> **Required work**:
In the entries below, which lines run from the one containing "outubro 2014 (278, 1279)" to the one containing "Sala Estar Jantar Conjugadas (303, 835)"? Copy exactly those lines, ends included, and no others.

(Data excerpts)

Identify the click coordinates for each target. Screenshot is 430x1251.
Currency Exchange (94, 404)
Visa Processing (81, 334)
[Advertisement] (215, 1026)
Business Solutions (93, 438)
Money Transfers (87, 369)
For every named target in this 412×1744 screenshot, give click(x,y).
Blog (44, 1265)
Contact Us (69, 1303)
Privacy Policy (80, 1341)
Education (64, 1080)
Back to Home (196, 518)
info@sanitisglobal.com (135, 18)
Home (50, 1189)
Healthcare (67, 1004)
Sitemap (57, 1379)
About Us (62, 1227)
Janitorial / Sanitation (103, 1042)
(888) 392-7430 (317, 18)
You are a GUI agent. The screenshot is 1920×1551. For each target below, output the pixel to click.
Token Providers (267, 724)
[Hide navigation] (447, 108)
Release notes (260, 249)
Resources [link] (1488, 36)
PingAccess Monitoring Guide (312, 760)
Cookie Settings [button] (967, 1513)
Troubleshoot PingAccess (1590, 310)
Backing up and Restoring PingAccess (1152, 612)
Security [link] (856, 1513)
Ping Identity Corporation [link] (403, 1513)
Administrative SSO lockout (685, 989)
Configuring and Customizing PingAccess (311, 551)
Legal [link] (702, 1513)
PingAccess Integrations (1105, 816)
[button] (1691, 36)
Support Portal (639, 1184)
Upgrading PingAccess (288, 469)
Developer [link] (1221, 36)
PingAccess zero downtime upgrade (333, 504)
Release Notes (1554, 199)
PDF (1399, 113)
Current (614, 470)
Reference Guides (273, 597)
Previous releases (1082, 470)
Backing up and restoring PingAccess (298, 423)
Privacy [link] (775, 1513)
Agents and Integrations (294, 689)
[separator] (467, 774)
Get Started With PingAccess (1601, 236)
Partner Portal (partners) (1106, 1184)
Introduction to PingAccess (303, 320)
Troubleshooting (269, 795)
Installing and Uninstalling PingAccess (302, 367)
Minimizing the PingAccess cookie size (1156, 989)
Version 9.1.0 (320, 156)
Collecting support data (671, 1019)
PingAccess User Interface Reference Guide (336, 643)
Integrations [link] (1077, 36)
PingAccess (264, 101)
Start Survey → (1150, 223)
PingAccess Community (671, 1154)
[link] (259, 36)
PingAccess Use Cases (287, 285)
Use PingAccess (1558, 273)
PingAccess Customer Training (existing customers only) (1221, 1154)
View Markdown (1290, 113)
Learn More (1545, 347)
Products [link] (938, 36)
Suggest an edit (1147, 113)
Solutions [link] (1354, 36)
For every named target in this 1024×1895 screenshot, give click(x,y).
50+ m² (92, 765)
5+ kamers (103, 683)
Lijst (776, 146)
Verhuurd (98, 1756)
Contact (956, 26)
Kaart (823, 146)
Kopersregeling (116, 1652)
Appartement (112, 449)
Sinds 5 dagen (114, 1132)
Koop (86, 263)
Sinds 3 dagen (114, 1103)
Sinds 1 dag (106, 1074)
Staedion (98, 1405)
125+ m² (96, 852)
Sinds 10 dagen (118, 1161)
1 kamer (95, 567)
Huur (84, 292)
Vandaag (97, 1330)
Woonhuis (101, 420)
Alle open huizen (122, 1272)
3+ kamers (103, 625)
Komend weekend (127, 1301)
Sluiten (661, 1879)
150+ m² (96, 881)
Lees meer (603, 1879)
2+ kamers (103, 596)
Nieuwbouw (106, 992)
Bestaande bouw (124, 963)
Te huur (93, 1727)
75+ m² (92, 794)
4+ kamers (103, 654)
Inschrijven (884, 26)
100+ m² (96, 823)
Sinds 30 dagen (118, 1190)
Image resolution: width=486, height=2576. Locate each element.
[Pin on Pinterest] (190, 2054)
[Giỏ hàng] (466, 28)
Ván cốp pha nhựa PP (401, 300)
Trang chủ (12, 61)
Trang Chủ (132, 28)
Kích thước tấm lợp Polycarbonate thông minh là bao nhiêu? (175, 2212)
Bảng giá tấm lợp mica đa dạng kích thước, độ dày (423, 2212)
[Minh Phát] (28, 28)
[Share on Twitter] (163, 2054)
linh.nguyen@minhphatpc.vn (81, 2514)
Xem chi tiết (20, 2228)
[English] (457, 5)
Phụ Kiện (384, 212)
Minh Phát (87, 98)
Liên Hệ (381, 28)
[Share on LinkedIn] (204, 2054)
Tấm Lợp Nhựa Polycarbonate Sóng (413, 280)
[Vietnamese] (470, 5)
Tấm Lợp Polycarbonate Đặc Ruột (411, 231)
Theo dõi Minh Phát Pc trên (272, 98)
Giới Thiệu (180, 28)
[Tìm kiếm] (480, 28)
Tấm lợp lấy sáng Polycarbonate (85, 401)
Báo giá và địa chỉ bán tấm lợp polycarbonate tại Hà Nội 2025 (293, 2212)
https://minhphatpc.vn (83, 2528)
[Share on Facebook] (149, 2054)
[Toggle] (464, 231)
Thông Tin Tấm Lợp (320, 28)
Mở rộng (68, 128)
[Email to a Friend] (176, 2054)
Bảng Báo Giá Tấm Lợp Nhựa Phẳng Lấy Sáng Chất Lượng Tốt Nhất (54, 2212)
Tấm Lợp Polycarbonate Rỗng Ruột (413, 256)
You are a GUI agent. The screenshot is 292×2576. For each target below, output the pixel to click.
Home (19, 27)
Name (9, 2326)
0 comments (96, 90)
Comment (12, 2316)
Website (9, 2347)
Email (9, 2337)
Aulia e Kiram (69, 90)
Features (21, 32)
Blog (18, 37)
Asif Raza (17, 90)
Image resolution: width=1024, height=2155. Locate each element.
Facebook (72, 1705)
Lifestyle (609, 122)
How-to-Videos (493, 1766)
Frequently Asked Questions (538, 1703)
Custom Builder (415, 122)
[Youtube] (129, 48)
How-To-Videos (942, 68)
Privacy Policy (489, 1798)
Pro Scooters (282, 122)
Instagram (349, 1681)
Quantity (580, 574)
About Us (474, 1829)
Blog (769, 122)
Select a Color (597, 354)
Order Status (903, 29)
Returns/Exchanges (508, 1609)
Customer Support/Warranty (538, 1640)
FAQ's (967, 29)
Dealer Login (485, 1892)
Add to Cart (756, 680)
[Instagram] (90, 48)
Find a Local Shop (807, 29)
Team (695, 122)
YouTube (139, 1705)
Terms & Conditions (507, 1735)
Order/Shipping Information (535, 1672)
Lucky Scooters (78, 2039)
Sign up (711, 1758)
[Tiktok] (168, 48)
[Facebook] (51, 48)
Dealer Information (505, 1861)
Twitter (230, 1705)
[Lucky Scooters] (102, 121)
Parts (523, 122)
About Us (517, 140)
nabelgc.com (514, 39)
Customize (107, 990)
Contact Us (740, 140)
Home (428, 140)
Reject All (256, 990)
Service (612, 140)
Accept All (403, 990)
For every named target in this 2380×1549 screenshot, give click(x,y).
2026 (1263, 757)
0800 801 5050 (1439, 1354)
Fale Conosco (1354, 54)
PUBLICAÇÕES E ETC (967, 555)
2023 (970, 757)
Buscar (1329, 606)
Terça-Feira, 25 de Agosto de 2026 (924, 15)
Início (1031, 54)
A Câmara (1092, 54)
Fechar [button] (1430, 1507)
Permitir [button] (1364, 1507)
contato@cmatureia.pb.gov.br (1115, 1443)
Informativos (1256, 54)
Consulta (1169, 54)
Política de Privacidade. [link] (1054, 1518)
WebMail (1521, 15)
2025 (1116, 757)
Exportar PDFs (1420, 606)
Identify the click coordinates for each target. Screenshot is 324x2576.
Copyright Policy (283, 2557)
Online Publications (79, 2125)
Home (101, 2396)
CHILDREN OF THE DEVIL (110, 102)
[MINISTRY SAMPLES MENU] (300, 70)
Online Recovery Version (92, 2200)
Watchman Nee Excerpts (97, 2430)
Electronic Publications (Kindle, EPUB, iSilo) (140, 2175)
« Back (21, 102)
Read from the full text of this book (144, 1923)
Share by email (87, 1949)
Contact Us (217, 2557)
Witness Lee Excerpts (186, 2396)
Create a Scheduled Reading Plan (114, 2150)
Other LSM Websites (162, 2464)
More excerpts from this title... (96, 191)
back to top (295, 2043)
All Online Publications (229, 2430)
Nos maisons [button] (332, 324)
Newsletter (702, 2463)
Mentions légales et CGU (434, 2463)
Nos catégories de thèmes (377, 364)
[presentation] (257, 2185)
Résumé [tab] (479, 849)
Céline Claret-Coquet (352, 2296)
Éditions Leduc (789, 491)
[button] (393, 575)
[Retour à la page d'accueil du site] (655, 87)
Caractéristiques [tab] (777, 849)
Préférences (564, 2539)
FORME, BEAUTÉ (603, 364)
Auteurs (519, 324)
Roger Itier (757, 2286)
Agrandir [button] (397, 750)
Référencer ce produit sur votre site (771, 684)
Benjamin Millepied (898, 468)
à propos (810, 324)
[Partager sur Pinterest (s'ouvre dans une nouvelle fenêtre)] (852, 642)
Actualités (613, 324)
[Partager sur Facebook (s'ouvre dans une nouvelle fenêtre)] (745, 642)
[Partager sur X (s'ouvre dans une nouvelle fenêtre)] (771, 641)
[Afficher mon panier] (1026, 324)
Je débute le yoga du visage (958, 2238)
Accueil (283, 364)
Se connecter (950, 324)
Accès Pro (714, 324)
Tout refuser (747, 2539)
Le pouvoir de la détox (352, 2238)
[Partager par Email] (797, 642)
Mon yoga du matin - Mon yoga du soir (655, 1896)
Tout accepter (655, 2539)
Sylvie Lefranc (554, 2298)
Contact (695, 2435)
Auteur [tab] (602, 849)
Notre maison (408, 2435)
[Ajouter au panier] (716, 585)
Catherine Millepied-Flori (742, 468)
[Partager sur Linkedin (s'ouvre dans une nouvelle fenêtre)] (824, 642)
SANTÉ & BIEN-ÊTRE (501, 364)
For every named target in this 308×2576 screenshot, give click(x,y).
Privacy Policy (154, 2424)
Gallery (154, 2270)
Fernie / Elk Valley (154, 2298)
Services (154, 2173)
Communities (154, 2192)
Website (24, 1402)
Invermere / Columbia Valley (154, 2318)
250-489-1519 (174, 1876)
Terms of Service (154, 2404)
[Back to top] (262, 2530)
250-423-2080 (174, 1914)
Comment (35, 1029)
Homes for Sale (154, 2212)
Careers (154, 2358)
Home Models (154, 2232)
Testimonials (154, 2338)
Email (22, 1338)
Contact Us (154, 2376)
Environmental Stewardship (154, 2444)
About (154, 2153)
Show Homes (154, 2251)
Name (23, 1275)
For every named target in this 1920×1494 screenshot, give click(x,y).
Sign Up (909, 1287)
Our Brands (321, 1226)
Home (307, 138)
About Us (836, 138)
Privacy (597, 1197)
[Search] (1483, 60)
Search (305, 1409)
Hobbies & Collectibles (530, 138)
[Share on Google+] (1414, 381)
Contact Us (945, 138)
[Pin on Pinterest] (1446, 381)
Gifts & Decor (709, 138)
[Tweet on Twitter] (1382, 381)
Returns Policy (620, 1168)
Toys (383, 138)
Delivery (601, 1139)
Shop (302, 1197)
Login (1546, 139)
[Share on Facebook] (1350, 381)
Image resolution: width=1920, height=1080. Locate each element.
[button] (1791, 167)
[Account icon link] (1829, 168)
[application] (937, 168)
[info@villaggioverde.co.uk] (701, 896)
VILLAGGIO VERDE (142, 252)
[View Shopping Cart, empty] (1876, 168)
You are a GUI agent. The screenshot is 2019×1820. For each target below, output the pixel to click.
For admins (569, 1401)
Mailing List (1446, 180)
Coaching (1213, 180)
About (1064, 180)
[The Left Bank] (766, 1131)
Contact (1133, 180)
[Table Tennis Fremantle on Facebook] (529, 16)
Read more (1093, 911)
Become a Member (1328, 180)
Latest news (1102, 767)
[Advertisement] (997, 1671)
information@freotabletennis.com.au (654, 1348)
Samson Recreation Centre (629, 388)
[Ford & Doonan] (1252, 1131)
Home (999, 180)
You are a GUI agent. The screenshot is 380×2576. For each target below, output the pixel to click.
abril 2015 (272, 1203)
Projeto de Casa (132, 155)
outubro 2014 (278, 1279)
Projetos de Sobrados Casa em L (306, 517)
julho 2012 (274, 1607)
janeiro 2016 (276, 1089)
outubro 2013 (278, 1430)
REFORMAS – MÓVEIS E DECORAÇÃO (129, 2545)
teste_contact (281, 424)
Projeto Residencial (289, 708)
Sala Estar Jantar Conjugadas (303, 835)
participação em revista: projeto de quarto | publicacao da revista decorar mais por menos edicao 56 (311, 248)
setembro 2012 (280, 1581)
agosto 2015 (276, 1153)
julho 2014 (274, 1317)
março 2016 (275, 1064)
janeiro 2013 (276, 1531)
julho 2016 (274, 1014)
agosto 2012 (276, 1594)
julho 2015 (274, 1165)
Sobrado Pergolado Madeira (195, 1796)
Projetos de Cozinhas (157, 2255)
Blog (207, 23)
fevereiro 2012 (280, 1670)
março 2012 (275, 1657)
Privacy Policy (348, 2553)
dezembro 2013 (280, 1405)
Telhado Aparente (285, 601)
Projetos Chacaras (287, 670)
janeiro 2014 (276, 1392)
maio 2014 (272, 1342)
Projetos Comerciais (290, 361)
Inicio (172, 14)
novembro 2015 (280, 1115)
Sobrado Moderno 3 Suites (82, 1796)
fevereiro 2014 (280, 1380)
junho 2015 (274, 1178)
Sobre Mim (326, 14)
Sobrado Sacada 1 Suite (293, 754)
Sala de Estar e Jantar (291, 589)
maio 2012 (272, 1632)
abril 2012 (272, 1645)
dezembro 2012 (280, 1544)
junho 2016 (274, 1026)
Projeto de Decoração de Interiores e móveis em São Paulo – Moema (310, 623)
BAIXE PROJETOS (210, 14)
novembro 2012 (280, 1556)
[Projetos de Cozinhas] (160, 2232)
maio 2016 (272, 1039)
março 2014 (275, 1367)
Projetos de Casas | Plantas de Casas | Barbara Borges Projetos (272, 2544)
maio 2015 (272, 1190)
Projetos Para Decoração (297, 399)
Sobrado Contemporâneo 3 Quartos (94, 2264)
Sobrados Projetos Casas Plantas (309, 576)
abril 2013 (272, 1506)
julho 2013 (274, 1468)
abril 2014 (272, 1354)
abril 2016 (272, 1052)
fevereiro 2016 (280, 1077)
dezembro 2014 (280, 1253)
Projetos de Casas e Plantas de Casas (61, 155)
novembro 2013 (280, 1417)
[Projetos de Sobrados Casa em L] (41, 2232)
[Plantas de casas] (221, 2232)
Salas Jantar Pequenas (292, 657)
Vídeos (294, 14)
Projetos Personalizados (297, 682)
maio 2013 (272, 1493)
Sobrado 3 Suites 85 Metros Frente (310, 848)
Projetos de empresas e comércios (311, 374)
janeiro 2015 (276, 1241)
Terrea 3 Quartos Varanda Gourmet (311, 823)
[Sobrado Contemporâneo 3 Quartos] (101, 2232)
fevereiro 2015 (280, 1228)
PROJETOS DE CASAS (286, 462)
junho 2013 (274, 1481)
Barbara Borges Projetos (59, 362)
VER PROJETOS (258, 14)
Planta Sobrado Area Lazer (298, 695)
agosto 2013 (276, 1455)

> **Reply to the task**:
outubro 2014 (278, 1279)
Projetos de Sobrados Casa em L (306, 517)
julho 2012 (274, 1607)
janeiro 2016 (276, 1089)
outubro 2013 (278, 1430)
REFORMAS – MÓVEIS E DECORAÇÃO (129, 2545)
teste_contact (281, 424)
Projeto Residencial (289, 708)
Sala Estar Jantar Conjugadas (303, 835)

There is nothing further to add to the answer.